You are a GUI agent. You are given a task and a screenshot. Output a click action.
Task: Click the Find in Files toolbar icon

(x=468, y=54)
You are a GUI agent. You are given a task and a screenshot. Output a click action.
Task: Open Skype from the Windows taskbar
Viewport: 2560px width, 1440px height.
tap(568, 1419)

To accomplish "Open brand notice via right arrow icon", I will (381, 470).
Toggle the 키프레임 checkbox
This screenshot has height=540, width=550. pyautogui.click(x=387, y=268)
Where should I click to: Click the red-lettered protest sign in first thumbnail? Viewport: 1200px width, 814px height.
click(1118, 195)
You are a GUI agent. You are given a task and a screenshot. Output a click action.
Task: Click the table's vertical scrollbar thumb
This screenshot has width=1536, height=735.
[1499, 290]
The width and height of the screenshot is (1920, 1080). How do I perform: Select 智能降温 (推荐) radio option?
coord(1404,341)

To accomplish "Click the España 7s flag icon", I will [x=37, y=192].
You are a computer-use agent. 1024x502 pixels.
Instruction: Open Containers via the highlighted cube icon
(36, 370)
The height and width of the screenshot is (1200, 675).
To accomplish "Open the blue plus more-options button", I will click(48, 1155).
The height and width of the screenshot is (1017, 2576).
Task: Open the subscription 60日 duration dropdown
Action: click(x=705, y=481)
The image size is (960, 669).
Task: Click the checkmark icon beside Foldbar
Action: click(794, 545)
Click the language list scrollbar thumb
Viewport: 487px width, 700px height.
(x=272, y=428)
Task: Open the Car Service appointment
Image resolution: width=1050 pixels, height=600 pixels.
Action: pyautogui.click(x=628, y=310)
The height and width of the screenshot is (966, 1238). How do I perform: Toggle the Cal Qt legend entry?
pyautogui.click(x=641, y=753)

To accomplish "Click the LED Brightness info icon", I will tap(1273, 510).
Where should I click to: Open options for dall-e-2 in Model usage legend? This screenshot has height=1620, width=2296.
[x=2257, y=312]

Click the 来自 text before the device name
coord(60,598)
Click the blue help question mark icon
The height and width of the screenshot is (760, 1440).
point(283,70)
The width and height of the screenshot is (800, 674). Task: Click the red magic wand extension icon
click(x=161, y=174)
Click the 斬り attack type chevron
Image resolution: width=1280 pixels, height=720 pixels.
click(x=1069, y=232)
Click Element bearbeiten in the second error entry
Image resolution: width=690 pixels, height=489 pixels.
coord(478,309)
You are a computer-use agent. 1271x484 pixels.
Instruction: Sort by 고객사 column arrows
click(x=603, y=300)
· · · ·
Exercise task ->
Return every line in the rows above that contains the string "resolution", matching its case exactly.

Exercise solution ->
Image resolution: width=1050 pixels, height=600 pixels.
Image resolution: width=1280 pixels, height=720 pixels.
Image resolution: width=690 pixels, height=489 pixels.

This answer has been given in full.